On Thu, Mar 1, 2018 at 9:00 PM, Ron Johnson <ron.l.john...@cox.net> wrote:

> On 03/01/2018 12:32 PM, Daevor The Devoted wrote:
>
>
>
> On Thu, Mar 1, 2018 at 8:18 PM, Ron Johnson <ron.l.john...@cox.net> wrote:
>
>>
>> On 03/01/2018 11:47 AM, Daevor The Devoted wrote:
>>
>>
>> On Thu, Mar 1, 2018 at 2:07 PM, Rakesh Kumar <rakeshkumar...@aol.com>
>> wrote:
>>
>>>
>>> >Adding a surrogate key to such a table just adds overhead, although
>>> that could be useful
>>> >in case specific rows need updating or deleting without also modifying
>>> the other rows with
>>> >that same data - normally, only insertions and selections happen on
>>> such tables though,
>>> >and updates or deletes are absolutely forbidden - corrections happen by
>>> inserting rows with
>>> >an opposite transaction.
>>>
>>> I routinely add surrogate keys like serial col to a table already having
>>> a nice candidate keys
>>> to make it easy to join tables.  SQL starts looking ungainly when you
>>> have a 3 col primary
>>> key and need to join it with child tables.
>>>
>>>
>> I was always of the opinion that a mandatory surrogate key (as you
>> describe) is good practice.
>> Sure there may be a unique key according to business logic (which may be
>> consist of those "ungainly" multiple columns), but guess what, business
>> logic changes, and then you're screwed!
>>
>>
>> And so you drop the existing index and build a new one.  I've done it
>> before, and I'll do it again.
>>
>> So using a primary key whose sole purpose is to be a primary key makes
>> perfect sense to me.
>>
>>
>> I can't stand synthetic keys.  By their very nature, they're so
>> purposelessly arbitrary, and allow you to insert garbage into the table.
>>
>
> Could you perhaps elaborate on how a surrogate key allows one to insert
> garbage into the table?

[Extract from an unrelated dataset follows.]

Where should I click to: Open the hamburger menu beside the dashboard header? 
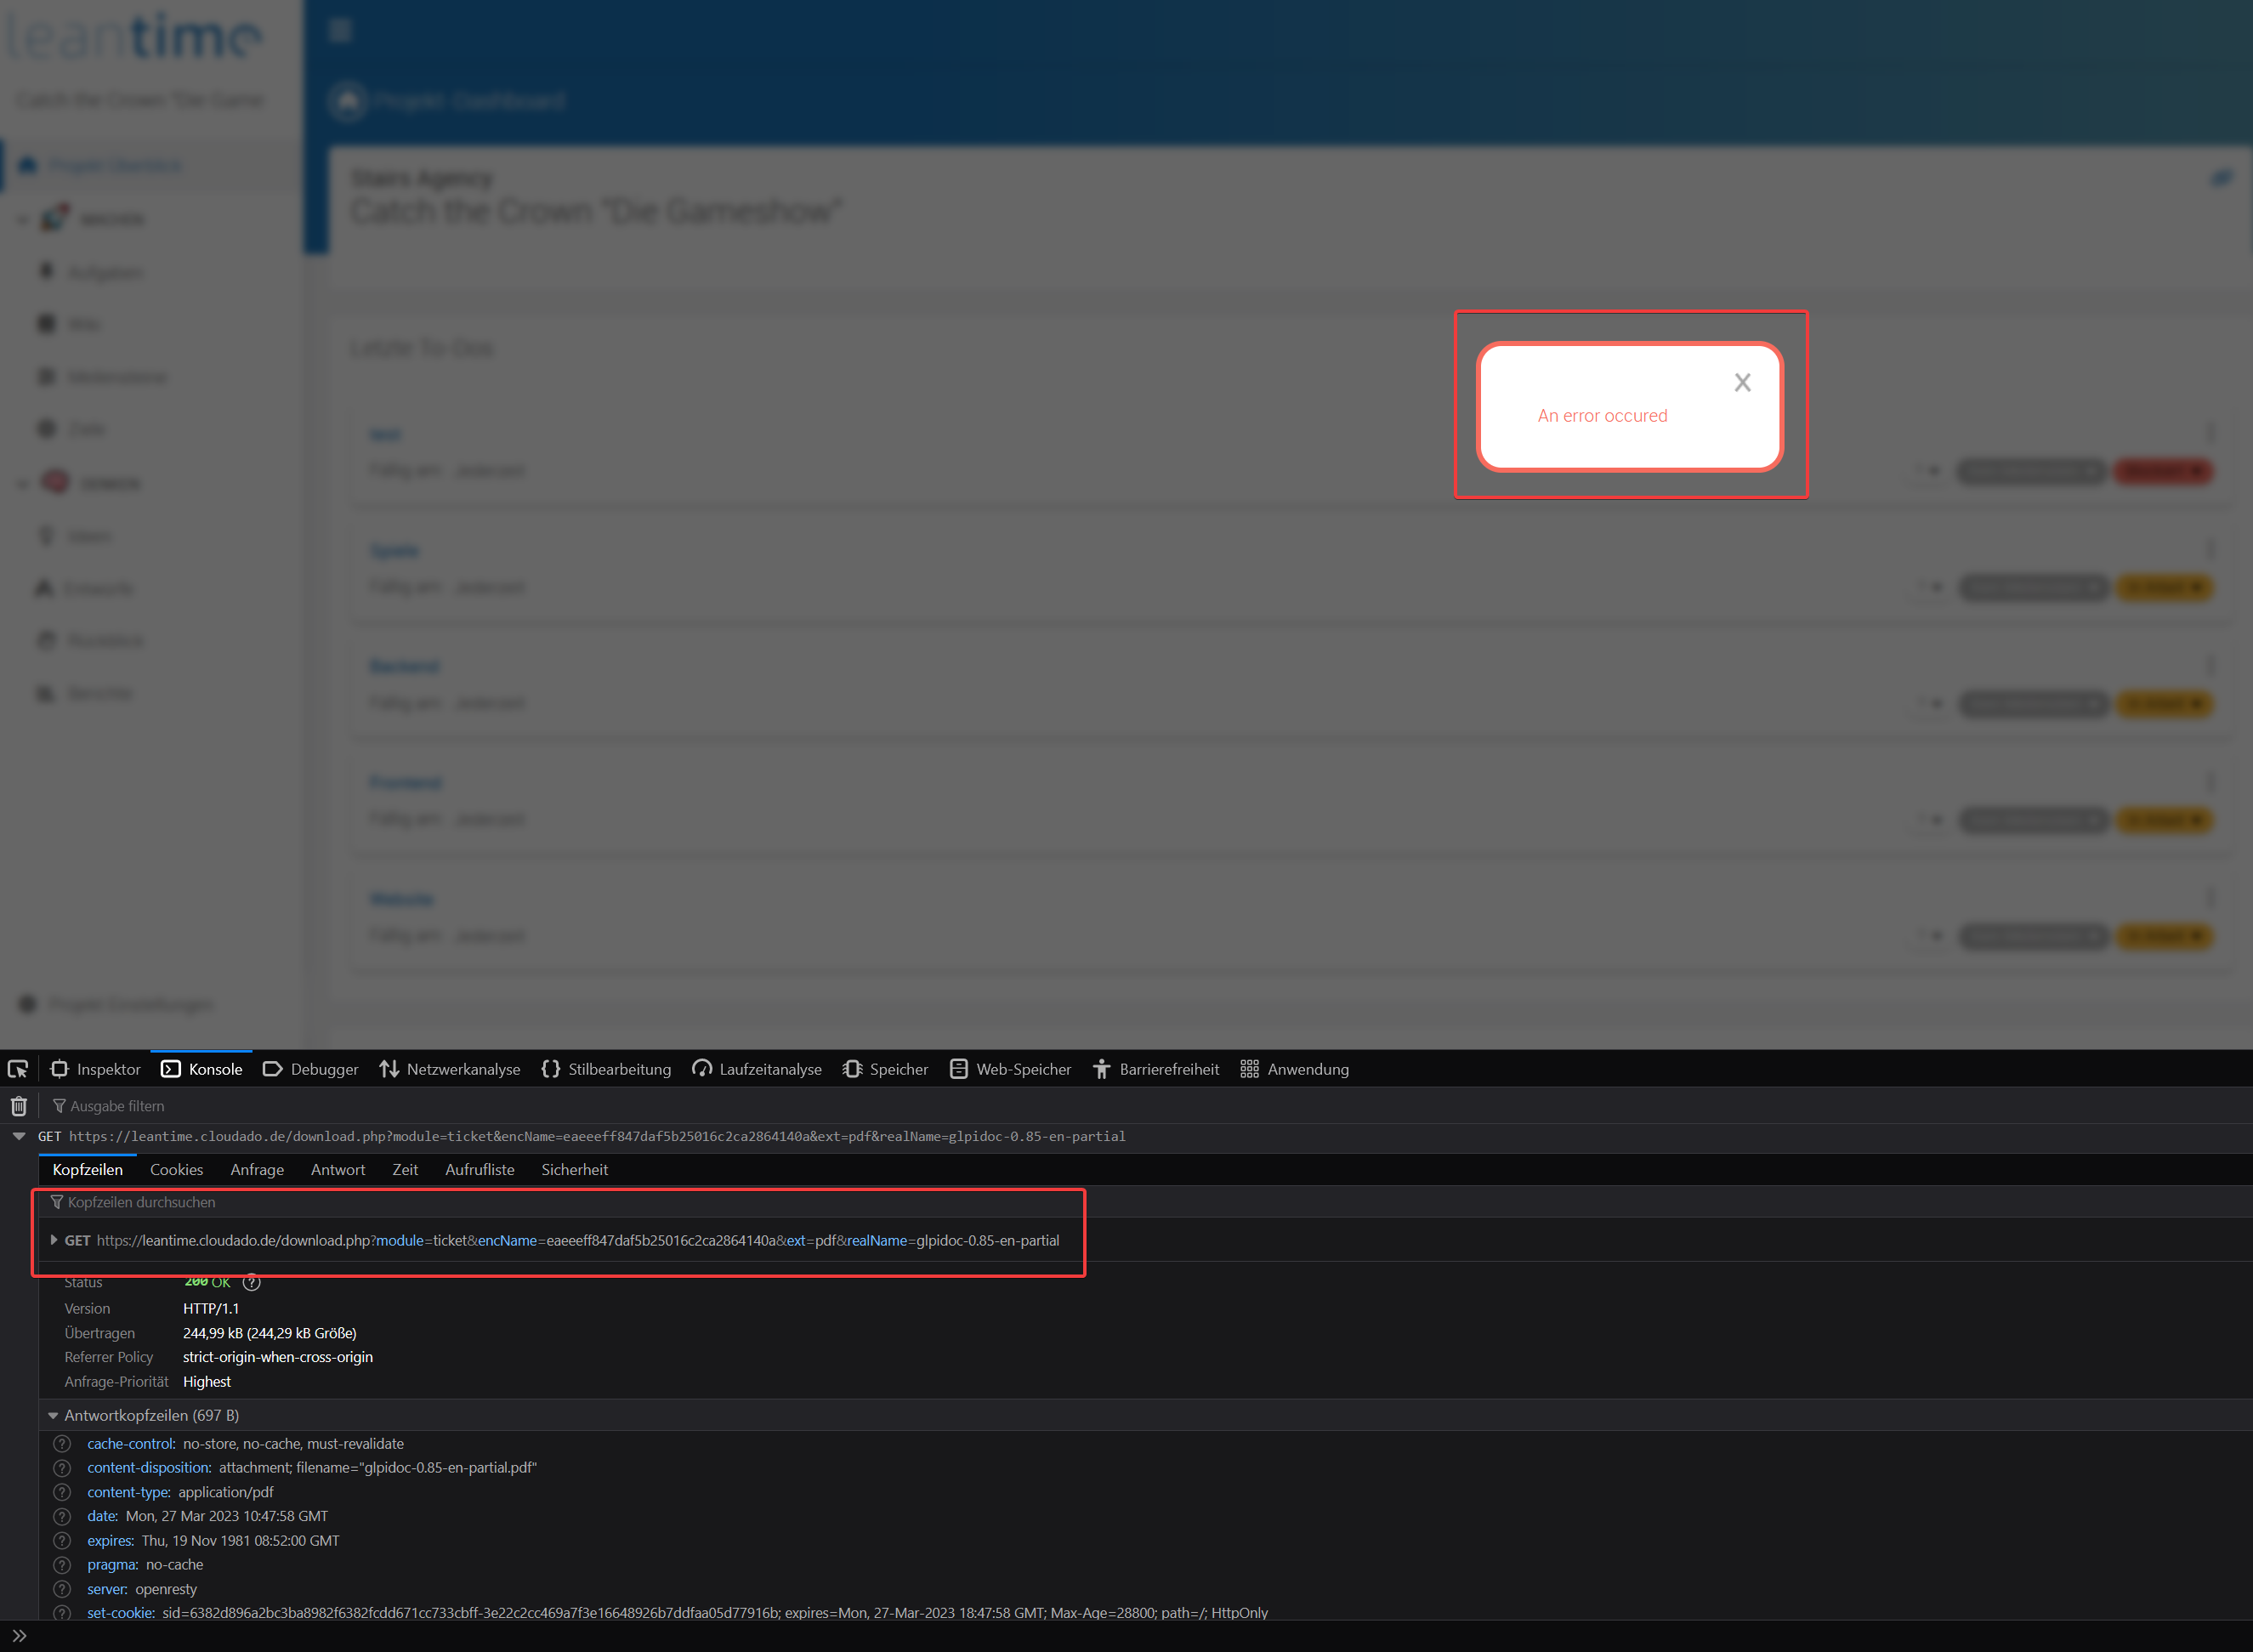click(340, 30)
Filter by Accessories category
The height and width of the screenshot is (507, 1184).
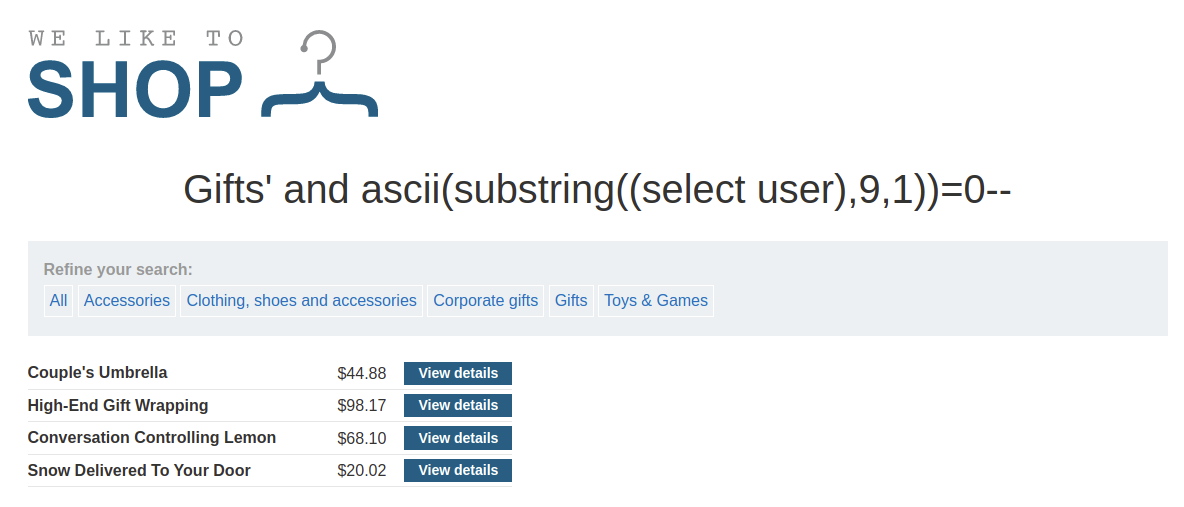(127, 301)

I'm afraid I don't quite get what you're saying.
>
>
> If your only unique index is a synthetic key, then you can insert the same
> "business data" multiple times with different synthetic keys.
>
>
> --
> Angular momentum makes the world go 'round.
>


That might be where we're talking past each other: I do not advocate for
the arbitrary primary key being the only unique index. Absolutely not.
Whatever the business rules say is unique must also have unique indexes. If
it's a business constraint on the data, it must be enforced in the DB (at
least, that's how I try to do things).